The story of the one-child policy has not ended, and no one knows this better than Vickie Bennett. Vickie is the mother of seven kids, three biological and four adopted from China. She helped start the Zhanjiang Kids organization in Ohio, where she is from, but now she is staying for an extended time in Zhanjiang to build a foster home for kids. Speaking to her about the orphanage where both our kids lived is like speaking to a relative.

“When we first saw the orphanage we were horrified by the condition,” she says. “So a bunch of us wanted to do something to help out. It has become my whole life.”

Vickie says policy reversal will likely mean China will see an uptick in abandoned children. “The untold story in China is the lack of medical care for children of special needs, and it is only getting worse.”

The state does not cover the costs of medical treatment for many conditions, and that has led to more children being pushed aside. “Healthy children are now all adopted domestically,” she says. “But there has been a dramatic shift in the population of orphanages to special needs kids, kids with missing limbs, heart conditions, and Down syndrome. They have no one.”

It also plays into a darker concept in China called suzhi, or “quality.” The one-child policy was not just about controlling the size of the population but controlling the suzhi. “This concept has a vaguely eugenicist streak to it,” Dorow explains. “And for children of special needs, it has created an enormous stigma.”

back in 2012, these enormous social challenges do not occur to us, when we follow Ms. Yi to our daughter’s “finding place.” Instead, all the theories and ideas are compressed into one, intense, very personal moment.
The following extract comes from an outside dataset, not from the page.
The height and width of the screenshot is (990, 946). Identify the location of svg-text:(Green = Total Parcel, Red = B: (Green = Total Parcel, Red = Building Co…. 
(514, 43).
It is not a long walk. Just out the gate to back of the institute. The road is busy, mopeds with baskets of vegetables on them whip by. Men sit on the sidewalk smoking and spitting. A rooster wanders around the store stalls, and across the road the lazy river barely moves.

“Beside the gate is where she was left,” Ms. Yi says, pointing to a barren spot. “In the morning, she was found.”
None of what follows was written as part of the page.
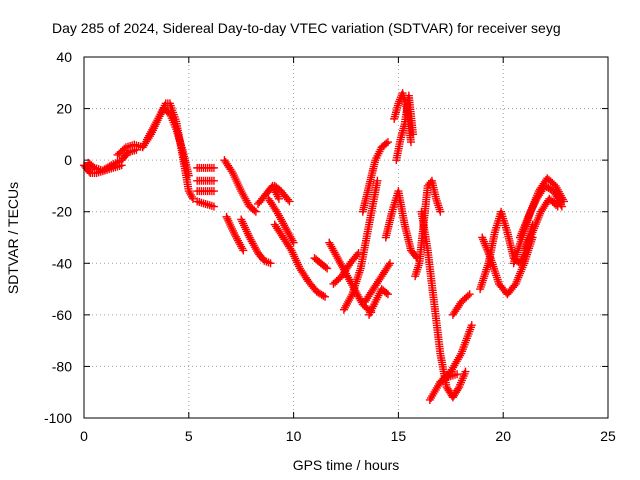  What do you see at coordinates (399, 436) in the screenshot?
I see `x-tick-label: 15` at bounding box center [399, 436].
We already have the police report and the newspaper ad that follows every discovery of a child. But this is different. Real.
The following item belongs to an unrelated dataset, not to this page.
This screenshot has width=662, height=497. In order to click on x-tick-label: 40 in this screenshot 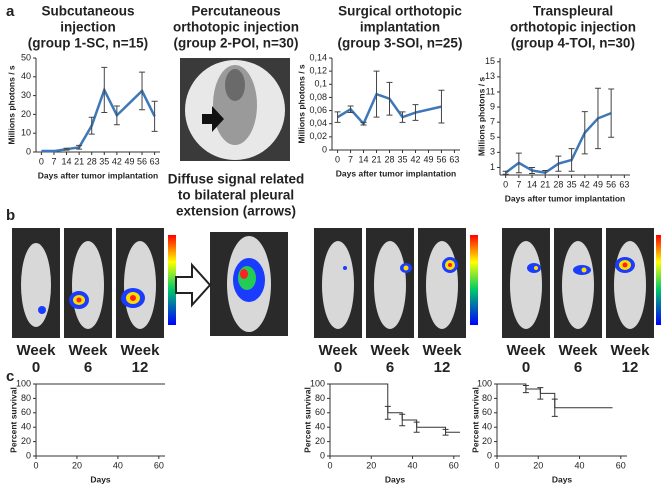, I will do `click(413, 465)`.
Tenderly, we approach the finding place. In our minds it has taken a kind of haunted hue, but here it is so innocuous, so banal. Here our daughter’s biological parents left her, said goodbye one February morning in 2003. There are no papers and no way to find them. It is illegal to abandon a child, so we have reached the line between what we can know and what we can never know. What happened at that moment? What pain? What words were said? For every moment of happiness we have all had together, I feel there has been another counter-moment of agony and emptiness.

In China there is a modern tradition called love locks, where couples go to bridges and secure a heart-shaped lock to signify their eternal love. We have brought one here for this moment. Together we lock it to the spot our daughter was found. The men smoking on the curb get up to take a closer look at us. We linger there in silence, and then we leave the finding place. We have laundry machines to buy.

The next day we return, only to discover our love lock is gone. At first we’re hurt, but then it occurs to us: this is exactly the right thing. Our daughter is part of this place, she can honour it, but she is not locked to it, imprisoned by it. None of us are. In the end, the finding place might not just be here. It might not even be a place on a map. The finding place is us, and the journey we are now on. At least that is the story we tell ourselves.

“I am still searching for my identity,” Daisy tells me when I ask her about her finding spot. “Even people who are not adopted are searching, but for us, the sisters, we had a big detour, and it’s still going on.” Her voice is strong, and she speaks quickly as she has to get back to work. “I’m still trying to find my place. I don’t think that ever stops.”